Here are some of my personal reading pet peeves. Remember, these are just my own, and yours will probably be different. Your audience will *probably* have similar pet peeves, so pay attention to what bothers you personally. It's okay if our lists aren't the same.
Here we go...
When everyone won’t stop talking about how amazing the hero is, whether or not she’s already proven herself. For example, Candy in the Abarat books. I loved these books up until “Absolute Midnight,” which I still don’t know what to make of. It’s not that I didn’t like it, it’s just that it… confused me. Plus, all the characters shower Candy with nonstop praise, reaffirming their loyalty at every chance they get. Now, she has already done a lot for them, as this is a later book in the series. But it gets old quickly, plus it just isn’t real. It’s natural for people to have doubts, even about someone they love and want to believe in. Constant praise of the main character means losing potential for conflict. Also, it’s straight up annoying.

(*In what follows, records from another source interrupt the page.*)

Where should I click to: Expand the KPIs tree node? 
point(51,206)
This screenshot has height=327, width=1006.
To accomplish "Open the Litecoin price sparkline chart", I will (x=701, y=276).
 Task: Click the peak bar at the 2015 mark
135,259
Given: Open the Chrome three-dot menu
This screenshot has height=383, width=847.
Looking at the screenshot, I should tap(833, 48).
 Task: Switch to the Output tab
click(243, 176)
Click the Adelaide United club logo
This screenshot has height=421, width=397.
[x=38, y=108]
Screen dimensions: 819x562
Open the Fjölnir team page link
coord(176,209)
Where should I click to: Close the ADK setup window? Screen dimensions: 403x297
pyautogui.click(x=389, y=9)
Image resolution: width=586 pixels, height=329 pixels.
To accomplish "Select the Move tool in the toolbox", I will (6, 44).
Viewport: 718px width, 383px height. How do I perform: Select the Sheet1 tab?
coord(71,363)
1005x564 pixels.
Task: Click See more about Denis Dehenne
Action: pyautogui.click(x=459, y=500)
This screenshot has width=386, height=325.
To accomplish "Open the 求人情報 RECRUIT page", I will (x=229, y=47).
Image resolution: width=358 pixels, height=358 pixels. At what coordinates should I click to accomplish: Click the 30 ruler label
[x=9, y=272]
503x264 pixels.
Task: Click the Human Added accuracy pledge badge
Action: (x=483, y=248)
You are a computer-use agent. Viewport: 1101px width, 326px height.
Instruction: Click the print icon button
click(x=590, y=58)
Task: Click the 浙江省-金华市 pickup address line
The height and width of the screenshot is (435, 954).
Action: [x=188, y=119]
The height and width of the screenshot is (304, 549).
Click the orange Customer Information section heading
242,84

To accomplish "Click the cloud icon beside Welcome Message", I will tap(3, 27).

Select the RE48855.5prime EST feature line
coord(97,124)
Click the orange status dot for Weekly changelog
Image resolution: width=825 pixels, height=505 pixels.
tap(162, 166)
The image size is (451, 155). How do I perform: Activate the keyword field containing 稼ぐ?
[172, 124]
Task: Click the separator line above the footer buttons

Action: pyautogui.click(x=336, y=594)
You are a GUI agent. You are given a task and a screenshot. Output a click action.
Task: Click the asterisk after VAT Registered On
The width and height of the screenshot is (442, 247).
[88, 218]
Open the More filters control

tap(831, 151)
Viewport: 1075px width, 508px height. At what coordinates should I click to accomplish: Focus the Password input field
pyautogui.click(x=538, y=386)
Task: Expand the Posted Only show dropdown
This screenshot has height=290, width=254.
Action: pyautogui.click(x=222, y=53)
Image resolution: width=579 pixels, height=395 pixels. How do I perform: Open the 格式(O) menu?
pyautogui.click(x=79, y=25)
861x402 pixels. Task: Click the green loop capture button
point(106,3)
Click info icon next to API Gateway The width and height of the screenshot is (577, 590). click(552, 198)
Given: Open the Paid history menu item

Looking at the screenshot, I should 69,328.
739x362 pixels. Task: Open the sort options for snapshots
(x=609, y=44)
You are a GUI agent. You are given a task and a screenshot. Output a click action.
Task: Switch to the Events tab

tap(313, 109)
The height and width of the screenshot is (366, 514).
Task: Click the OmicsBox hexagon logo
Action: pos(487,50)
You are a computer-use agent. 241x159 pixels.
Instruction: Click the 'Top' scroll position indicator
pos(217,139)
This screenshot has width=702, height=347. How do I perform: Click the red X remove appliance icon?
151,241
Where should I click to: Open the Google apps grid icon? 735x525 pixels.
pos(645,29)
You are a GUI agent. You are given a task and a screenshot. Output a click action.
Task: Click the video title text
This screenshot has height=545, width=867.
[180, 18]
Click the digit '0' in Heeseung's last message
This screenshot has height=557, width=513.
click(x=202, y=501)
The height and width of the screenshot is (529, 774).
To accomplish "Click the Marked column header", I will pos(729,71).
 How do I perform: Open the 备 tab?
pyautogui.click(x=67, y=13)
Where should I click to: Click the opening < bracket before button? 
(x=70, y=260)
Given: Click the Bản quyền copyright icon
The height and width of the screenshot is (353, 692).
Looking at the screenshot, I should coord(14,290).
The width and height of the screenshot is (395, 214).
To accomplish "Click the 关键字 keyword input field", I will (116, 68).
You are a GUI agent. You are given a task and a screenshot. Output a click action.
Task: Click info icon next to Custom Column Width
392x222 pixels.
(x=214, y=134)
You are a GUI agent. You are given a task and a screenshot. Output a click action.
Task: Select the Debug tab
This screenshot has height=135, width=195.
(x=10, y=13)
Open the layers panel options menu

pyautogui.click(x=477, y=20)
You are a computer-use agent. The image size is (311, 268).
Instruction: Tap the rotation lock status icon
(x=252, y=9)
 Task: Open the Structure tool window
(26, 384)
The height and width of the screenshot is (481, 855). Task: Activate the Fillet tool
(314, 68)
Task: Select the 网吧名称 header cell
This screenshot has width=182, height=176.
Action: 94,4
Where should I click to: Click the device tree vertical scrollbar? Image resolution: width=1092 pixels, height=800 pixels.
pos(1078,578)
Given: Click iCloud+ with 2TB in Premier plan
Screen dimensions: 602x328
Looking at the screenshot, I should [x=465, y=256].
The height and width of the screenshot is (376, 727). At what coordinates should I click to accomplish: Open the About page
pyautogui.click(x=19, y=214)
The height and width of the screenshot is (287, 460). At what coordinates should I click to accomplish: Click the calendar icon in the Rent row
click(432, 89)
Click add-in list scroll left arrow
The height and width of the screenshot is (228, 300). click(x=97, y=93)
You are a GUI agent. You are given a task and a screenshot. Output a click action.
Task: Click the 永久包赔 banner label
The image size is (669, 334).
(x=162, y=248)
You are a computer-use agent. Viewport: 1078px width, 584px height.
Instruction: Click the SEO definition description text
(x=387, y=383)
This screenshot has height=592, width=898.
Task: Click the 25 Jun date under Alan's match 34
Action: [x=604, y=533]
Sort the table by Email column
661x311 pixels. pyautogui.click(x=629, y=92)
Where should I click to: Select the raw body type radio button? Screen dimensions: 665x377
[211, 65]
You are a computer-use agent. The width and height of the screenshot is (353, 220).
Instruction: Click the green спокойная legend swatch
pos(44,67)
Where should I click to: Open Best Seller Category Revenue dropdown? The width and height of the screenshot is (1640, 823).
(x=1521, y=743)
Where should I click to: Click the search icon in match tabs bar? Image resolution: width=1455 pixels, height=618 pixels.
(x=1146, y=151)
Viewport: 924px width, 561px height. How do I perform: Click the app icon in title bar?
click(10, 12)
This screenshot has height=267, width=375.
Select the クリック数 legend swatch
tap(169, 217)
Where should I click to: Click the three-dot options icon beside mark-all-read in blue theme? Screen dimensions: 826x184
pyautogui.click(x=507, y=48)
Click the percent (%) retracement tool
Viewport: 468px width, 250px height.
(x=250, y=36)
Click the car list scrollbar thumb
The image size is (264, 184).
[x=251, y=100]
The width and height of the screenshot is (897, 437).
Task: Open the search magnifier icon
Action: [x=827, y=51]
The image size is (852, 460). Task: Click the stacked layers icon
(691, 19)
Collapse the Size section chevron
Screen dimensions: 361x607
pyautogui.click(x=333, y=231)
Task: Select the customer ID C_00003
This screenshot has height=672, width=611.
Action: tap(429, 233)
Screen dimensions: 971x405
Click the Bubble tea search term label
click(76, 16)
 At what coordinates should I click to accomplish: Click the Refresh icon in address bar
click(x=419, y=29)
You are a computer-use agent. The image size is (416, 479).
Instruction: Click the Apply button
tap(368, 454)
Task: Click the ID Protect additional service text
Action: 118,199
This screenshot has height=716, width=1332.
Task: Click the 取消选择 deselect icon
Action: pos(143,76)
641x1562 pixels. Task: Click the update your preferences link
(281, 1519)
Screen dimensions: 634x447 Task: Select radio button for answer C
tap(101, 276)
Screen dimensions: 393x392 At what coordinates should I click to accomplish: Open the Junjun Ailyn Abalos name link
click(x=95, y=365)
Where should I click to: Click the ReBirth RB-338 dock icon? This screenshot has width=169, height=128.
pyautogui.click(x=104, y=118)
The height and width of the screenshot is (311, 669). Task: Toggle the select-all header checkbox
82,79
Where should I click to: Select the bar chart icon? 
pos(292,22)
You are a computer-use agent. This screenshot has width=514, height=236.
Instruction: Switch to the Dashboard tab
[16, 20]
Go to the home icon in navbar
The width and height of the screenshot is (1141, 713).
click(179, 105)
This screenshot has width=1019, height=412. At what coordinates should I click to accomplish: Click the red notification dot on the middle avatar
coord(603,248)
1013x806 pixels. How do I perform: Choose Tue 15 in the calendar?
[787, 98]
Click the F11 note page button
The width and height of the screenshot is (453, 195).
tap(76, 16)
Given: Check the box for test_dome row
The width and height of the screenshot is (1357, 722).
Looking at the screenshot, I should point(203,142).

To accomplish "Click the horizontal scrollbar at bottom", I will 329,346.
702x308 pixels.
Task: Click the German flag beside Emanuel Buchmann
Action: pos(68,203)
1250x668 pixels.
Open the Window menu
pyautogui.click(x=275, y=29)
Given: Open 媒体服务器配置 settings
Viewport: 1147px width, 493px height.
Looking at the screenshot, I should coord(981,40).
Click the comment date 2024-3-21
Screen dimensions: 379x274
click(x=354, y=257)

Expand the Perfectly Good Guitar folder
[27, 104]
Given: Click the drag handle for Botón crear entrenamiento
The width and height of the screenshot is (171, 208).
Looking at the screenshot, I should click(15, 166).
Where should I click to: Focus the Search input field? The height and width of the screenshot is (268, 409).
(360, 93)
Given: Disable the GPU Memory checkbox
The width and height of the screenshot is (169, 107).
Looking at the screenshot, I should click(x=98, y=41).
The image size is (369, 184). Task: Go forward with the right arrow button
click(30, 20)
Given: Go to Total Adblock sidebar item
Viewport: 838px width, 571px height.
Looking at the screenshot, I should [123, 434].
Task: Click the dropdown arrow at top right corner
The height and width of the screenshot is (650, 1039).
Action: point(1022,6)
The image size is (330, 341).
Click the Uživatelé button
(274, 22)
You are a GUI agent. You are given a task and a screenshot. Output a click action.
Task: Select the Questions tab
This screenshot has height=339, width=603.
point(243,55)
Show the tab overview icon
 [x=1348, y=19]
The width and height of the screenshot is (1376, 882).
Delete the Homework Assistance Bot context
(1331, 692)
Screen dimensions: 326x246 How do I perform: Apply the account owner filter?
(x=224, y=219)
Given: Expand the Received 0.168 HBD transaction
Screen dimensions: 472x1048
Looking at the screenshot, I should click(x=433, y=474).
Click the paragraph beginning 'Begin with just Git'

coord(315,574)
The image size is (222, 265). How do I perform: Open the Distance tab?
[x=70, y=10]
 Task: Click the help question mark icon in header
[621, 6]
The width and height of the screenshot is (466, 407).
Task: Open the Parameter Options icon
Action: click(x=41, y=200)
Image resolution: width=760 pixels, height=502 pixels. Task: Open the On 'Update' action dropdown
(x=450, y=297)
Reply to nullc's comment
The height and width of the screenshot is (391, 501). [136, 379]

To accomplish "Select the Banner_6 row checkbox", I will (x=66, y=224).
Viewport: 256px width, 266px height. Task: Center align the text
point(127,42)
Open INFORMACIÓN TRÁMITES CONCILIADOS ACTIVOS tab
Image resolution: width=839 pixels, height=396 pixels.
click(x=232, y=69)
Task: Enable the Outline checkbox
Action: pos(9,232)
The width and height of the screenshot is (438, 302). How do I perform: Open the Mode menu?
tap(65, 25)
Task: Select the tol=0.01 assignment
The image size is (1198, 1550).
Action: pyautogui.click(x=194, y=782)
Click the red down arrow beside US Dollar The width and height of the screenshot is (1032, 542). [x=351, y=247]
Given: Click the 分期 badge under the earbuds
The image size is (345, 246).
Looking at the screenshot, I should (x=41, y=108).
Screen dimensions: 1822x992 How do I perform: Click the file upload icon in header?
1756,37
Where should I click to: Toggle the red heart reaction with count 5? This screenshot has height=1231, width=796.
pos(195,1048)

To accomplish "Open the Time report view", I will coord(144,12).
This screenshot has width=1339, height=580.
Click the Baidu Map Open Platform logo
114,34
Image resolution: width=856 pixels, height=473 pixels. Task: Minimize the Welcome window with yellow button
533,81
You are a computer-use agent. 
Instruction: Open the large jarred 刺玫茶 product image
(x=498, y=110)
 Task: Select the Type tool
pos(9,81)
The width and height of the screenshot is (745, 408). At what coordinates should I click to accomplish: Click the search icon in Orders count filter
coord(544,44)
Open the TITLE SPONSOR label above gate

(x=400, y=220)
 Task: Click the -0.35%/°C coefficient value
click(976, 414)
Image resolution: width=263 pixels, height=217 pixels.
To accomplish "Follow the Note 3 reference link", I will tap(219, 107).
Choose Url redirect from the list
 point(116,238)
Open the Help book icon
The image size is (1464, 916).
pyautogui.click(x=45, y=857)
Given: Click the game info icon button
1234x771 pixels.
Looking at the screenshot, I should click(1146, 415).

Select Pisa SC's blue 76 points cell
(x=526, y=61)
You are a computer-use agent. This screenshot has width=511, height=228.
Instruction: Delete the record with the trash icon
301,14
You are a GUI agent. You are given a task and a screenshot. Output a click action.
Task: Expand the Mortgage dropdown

How to fix it: Cut all the empty dialogue that’s just empty praise. Have a few characters who doubt your main hero, who drive him/her to prove them wrong.
On a similar note, the main characters significant other constantly telling us, “God, I love him/her so much,” while watching them. This gets old so fast.
How to fix it: Things like a brief touch, locking eyes, or small smiles are much better at conveying love. Show don’t tell. Also, it's perfectly realistic for even the love of one's life to have moments of doubt. It's human. Readers like human characters.
Ancient supernatural beings who act like whiney teenagers. You know what I mean, characters with eternal youth, like Edward from Twilight who are supposed to be thousands (or whatever) of years old, but act like the age they look instead of the age they are. Eternal youth is not supposed to mean their brain stopped growing. If I’m going to believe your old, act old. Don’t throw a fit over your crush doing something that might mean something that bothers you.
How to fix it: Think about what time period your character is from, and what was normal back then. Perhaps he’s acting like an old-fashioned gentleman when he looks like a sixteen-year-old high school student, and all his friends are the not-so-nice stereotype of boys his age. This is actually a fun character quirk, so don’t lose it.
When a villain kills one of his people, or people on the same side spend too much time fighting with each other. It’s just an easy way out to have the villain destroy himself. And if people on the “good side” have some sort of ritual to test the main character’s strength, make sure there’s a good reason behind it, because it can really slow down the story.
How to fix it: I've always found romances between two villains, or family relationships between villains, to be completely adorable. Let them be evil together, and loyal to each other. It makes readers kind of like them, which adds depth to your story.
That's all for now, but I've got tons of these, and I keep acquiring more. There will definitely be more posted in the future.
Again, these are only my personal reading pet peeves, and just because you have one of these in your book doesn’t mean it’s ruined or that you need to get rid of it. Do consider that it might be annoying, though. But my point is, it’s important for you to identify your own so you’ll know what not to do. Your audience is likely to be people like you, so they’re likely to have the same pet peeves.